DESCRIPTION (provided by applicant): Cdc42p plays a key role in the polarization of cells towards a variety of signals (e.g., T cell polarization towards antigen-presenting cells, fibroblast polarization towards wound sites, or yeast bud formation). Human CDC42 can functionally substitute for its yeast counterpart, suggesting that key functions of Cdc42p have been highly conserved, and the ability to apply genetic, biochemical, and cell biological approaches makes yeast a very powerful system for delineating the mechanism of Cdc42p action in cell polarization. In this system, a cell-cycle signal provided by a cyclin-dependent kinase triggers the polarization of Cdc42p, which in turn promotes the polarization of the actin cytoskeleton, the assembly of a ring of septin filaments, and the targeting of secretion towards the designated patch. The goal of the proposed research is to understand how Cdc42p polarization is regulated, and how the process is restricted so that cells only form one polarization "front". Cancer cells display alterations of cell shape, cell-cell adhesion, and cell motility (all actin-dependent processes regulated by Cdc42p), which are likely to be important for numerous aspects of malignant transformation. Deregulation of Cdc42p in mammalian cells promotes anchorage-independent growth, and is necessary for the morphological changes (as well as anchorage independence) that occur in Ras- transformed cells. Thus, Cdc42p deregulation affects the proliferation as well as the metastatic potential of cancer cells. Understanding the normal regulation and function of Cdc42p is an important first step towards addressing how their misregulation might promote cancer. PUBLIC HEALTH RELEVANCE: The research concerns the basic mechanisms responsible for cell polarity in eukaryotic cells. Cell polarity enables cell migration, a key aspect of metastatic malignancy. Therefore, understanding how polarity is established and regulated may reveal weak links that can be attacked by cancer therapies.

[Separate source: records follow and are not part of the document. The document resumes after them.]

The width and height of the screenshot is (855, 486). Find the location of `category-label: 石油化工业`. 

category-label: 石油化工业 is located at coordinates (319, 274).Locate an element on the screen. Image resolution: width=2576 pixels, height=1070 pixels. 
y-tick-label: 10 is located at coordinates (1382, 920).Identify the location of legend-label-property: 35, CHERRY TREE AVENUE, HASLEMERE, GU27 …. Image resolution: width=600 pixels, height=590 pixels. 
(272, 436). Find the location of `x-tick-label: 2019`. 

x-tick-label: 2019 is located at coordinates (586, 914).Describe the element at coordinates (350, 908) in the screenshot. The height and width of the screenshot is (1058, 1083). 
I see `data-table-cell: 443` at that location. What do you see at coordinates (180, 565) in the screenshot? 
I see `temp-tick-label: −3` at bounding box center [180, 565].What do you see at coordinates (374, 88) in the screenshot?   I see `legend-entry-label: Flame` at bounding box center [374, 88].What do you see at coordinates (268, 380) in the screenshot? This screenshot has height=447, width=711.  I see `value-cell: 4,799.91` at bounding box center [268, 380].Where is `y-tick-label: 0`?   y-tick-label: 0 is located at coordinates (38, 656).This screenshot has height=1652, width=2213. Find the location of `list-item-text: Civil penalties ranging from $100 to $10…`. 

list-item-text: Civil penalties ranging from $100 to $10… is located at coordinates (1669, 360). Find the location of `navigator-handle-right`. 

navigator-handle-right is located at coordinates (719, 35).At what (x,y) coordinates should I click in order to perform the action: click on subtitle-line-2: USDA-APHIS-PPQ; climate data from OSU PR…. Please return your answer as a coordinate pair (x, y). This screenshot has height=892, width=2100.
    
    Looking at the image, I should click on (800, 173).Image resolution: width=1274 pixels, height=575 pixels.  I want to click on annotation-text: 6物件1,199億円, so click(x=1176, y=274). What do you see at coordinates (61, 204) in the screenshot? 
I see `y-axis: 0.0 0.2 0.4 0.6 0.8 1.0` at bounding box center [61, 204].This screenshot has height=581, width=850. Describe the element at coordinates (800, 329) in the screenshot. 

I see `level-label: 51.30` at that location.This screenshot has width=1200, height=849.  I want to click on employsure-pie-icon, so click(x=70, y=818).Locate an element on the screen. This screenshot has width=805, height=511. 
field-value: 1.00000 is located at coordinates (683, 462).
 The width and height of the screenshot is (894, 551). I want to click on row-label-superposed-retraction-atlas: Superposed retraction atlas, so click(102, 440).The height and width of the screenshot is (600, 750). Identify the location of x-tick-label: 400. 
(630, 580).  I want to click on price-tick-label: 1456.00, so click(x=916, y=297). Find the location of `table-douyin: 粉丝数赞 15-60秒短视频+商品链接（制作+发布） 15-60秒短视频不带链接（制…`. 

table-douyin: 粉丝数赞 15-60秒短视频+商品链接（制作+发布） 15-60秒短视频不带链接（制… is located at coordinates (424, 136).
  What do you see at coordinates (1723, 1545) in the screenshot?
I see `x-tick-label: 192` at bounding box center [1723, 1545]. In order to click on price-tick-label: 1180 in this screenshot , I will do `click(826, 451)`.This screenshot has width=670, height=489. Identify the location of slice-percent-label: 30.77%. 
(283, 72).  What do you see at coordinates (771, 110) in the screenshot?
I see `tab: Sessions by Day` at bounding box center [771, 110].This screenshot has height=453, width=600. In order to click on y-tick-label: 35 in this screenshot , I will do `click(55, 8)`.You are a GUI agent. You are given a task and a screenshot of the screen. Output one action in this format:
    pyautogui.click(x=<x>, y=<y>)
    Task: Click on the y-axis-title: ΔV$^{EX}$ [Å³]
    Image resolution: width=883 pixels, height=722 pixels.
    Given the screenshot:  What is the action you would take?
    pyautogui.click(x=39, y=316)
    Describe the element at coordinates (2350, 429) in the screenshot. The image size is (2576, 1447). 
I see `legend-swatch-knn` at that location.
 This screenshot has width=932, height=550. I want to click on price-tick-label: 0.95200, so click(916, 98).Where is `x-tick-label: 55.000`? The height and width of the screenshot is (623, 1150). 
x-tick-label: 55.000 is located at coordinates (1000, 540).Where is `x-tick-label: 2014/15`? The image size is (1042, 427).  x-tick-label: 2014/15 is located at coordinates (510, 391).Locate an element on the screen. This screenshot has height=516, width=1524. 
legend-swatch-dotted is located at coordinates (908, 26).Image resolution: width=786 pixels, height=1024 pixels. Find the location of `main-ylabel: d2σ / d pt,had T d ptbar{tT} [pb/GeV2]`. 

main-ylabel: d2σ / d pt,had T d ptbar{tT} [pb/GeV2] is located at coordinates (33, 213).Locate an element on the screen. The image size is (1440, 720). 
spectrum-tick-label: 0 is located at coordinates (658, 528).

描述(由申请人提供)：CDC42p在细胞对各种信号的极化中起关键作用(例如，T细胞对抗原提呈细胞的极化，成纤维细胞对伤口部位的极化，或酵母芽的形成)。人的CDC42可以在功能上替代酵母，这表明CDC42P的关键功能已经被高度保守，并且应用遗传、生化和细胞生物学方法的能力使酵母成为描述CDC42P在细胞极化中作用机制的非常强大的系统。在这个系统中，细胞周期信号由细胞周期蛋白依赖的蛋白激酶提供，触发CDC42P的极化，进而促进肌动蛋白细胞骨架的极化，组装一环的隔膜细丝，并将分泌靶向指定的斑块。这项拟议的研究的目标是了解cdc42p极化是如何调节的，以及这个过程是如何受到限制的，从而使细胞只形成一个极化“前沿”。癌细胞表现出细胞形状、细胞间黏附和细胞运动的变化(所有依赖于肌动蛋白的过程都由CDC42P调节)，这些变化可能对恶性转化的许多方面起着重要作用。哺乳动物细胞中CDC42P的解除调控促进了锚定非依赖性生长，并且对于RAS转化的细胞中发生的形态变化(以及锚定独立性)是必要的。因此，CDC42p的去调控影响癌细胞的增殖和转移潜能。了解CDC42P的正常调控和功能是解决它们的错误调控可能如何促进癌症的重要的第一步。 公共卫生相关性：这项研究涉及真核细胞中导致细胞极性的基本机制。细胞极性使细胞迁移，这是转移性恶性肿瘤的一个关键方面。因此，了解极性是如何建立和调节的，可能会揭示癌症疗法可能攻击的薄弱环节。